→ **Work order**
Repeat, line for line, the entries printed below.

→ **Excerpted data**
____
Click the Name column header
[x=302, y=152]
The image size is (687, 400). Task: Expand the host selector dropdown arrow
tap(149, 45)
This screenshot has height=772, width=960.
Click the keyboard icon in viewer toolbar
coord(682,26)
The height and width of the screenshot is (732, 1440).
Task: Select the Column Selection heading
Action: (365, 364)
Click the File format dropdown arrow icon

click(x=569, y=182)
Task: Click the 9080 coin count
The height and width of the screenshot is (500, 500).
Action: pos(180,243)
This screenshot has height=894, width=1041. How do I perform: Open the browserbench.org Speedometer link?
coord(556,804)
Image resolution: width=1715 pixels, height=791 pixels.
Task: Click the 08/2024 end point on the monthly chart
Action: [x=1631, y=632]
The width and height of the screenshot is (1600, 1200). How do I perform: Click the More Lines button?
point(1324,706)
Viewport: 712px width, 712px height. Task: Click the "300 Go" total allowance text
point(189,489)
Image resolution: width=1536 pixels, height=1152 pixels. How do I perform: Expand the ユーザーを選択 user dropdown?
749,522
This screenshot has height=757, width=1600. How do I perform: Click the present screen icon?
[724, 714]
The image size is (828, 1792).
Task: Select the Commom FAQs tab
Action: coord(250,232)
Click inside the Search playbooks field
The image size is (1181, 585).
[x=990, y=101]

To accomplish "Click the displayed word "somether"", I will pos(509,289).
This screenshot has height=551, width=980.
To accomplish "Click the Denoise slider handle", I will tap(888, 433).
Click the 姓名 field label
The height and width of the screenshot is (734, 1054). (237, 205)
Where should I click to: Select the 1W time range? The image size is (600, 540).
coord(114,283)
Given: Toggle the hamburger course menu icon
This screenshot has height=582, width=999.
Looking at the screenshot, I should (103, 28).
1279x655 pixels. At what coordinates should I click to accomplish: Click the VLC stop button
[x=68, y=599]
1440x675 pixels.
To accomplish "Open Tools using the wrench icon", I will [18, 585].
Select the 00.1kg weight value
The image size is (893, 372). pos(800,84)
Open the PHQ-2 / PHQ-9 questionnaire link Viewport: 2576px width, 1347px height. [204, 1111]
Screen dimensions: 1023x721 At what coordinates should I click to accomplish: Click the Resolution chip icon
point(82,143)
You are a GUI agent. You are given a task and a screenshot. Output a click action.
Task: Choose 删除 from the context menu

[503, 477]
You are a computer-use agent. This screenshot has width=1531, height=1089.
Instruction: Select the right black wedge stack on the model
____
→ **Your response**
Click the Name column header
[x=302, y=152]
The image size is (687, 400). Task: Expand the host selector dropdown arrow
tap(149, 45)
This screenshot has height=772, width=960.
Click the keyboard icon in viewer toolbar
coord(682,26)
The height and width of the screenshot is (732, 1440).
Task: Select the Column Selection heading
Action: (365, 364)
Click the File format dropdown arrow icon

click(x=569, y=182)
Task: Click the 9080 coin count
The height and width of the screenshot is (500, 500).
Action: pos(180,243)
This screenshot has height=894, width=1041. How do I perform: Open the browserbench.org Speedometer link?
coord(556,804)
Image resolution: width=1715 pixels, height=791 pixels.
Task: Click the 08/2024 end point on the monthly chart
Action: [x=1631, y=632]
The width and height of the screenshot is (1600, 1200). How do I perform: Click the More Lines button?
point(1324,706)
Viewport: 712px width, 712px height. Task: Click the "300 Go" total allowance text
point(189,489)
Image resolution: width=1536 pixels, height=1152 pixels. How do I perform: Expand the ユーザーを選択 user dropdown?
749,522
This screenshot has height=757, width=1600. How do I perform: Click the present screen icon?
[724, 714]
The image size is (828, 1792).
Task: Select the Commom FAQs tab
Action: coord(250,232)
Click inside the Search playbooks field
The image size is (1181, 585).
[x=990, y=101]

To accomplish "Click the displayed word "somether"", I will pos(509,289).
This screenshot has height=551, width=980.
To accomplish "Click the Denoise slider handle", I will tap(888, 433).
Click the 姓名 field label
The height and width of the screenshot is (734, 1054). (237, 205)
Where should I click to: Select the 1W time range? The image size is (600, 540).
coord(114,283)
Given: Toggle the hamburger course menu icon
This screenshot has height=582, width=999.
Looking at the screenshot, I should (103, 28).
1279x655 pixels. At what coordinates should I click to accomplish: Click the VLC stop button
[x=68, y=599]
1440x675 pixels.
To accomplish "Open Tools using the wrench icon", I will [18, 585].
Select the 00.1kg weight value
The image size is (893, 372). pos(800,84)
Open the PHQ-2 / PHQ-9 questionnaire link Viewport: 2576px width, 1347px height. [204, 1111]
Screen dimensions: 1023x721 At what coordinates should I click to accomplish: Click the Resolution chip icon
point(82,143)
You are a GUI agent. You are given a task and a screenshot. Output a click action.
Task: Choose 删除 from the context menu

[503, 477]
You are a computer-use agent. This screenshot has width=1531, height=1089.
Instruction: Select the right black wedge stack on the model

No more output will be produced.